Exercise instructions —
Your output should be the lines below from the one holding "Given: Open Default" through the one holding "Task: Expand the Sel Rendering submenu arrow", transcribed exactly, with no pictures.

Task inputs —
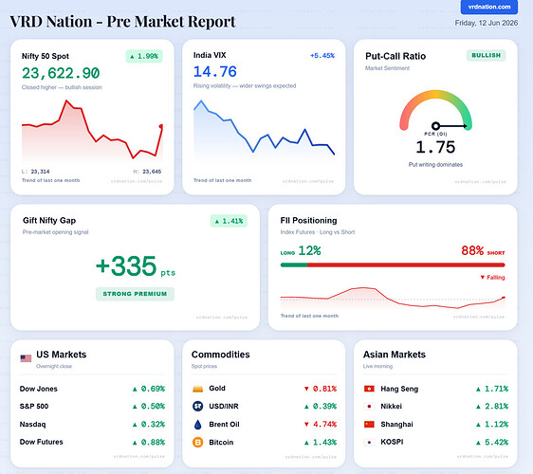
Task: Click the Shanghai China flag icon
Action: 369,424
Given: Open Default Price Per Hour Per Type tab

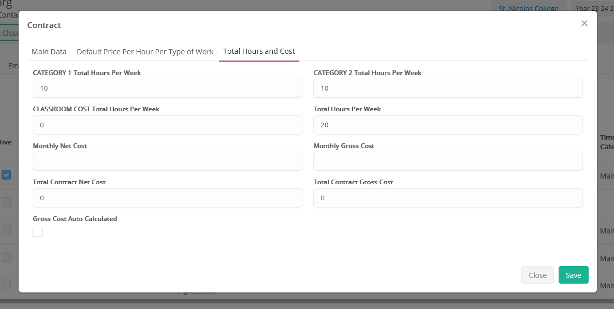Looking at the screenshot, I should pyautogui.click(x=145, y=52).
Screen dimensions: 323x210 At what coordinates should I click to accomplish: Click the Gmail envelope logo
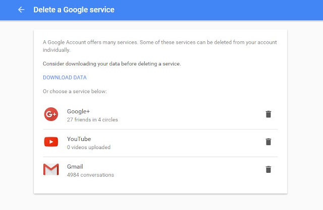[51, 169]
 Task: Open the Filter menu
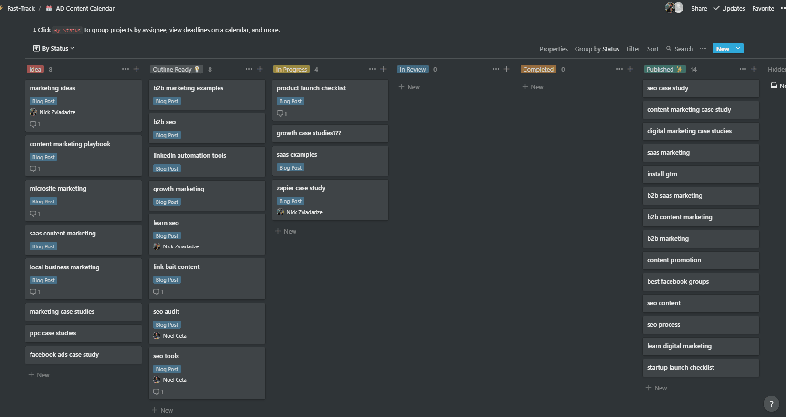pyautogui.click(x=633, y=49)
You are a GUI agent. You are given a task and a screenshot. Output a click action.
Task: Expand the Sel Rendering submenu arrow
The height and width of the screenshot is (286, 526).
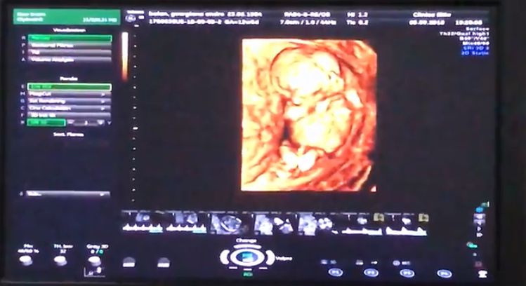(x=103, y=101)
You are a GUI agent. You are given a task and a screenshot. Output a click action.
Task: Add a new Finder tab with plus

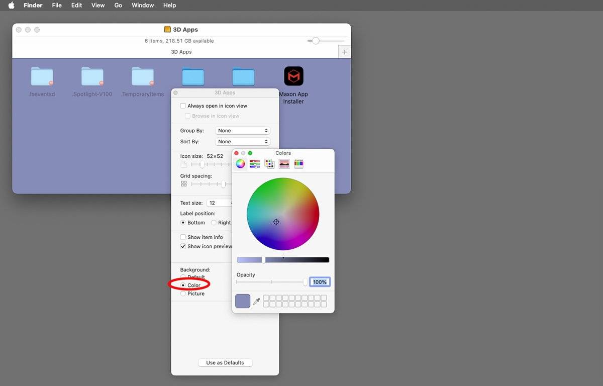pos(344,52)
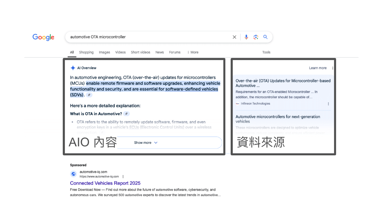
Task: Open three-dot menu beside automotive-iq.com ad
Action: pyautogui.click(x=123, y=176)
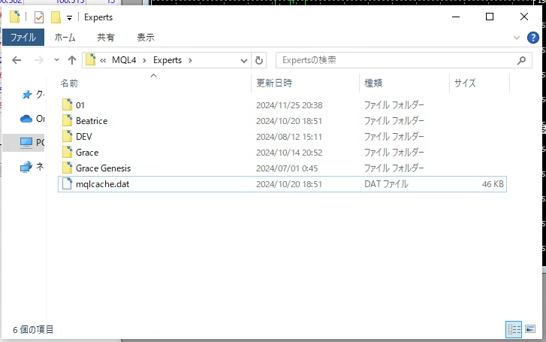The width and height of the screenshot is (546, 342).
Task: Click the magnifier icon in search box
Action: [520, 60]
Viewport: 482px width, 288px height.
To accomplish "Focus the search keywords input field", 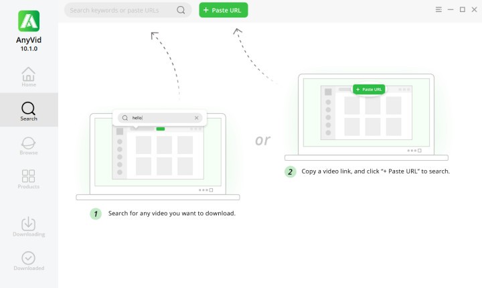I will point(121,10).
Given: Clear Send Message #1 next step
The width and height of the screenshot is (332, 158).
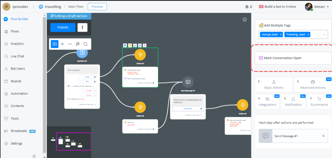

Solution —
Given: Open Default Price Per Hour Per Type tab

Looking at the screenshot, I should pyautogui.click(x=145, y=52).
Screen dimensions: 323x210 At what coordinates should I click to accomplish: Click the Gmail envelope logo
[51, 169]
 Task: Open the Filter menu
pyautogui.click(x=633, y=49)
You are a GUI agent. You are given a task and a screenshot. Output a click action.
Task: Expand the Sel Rendering submenu arrow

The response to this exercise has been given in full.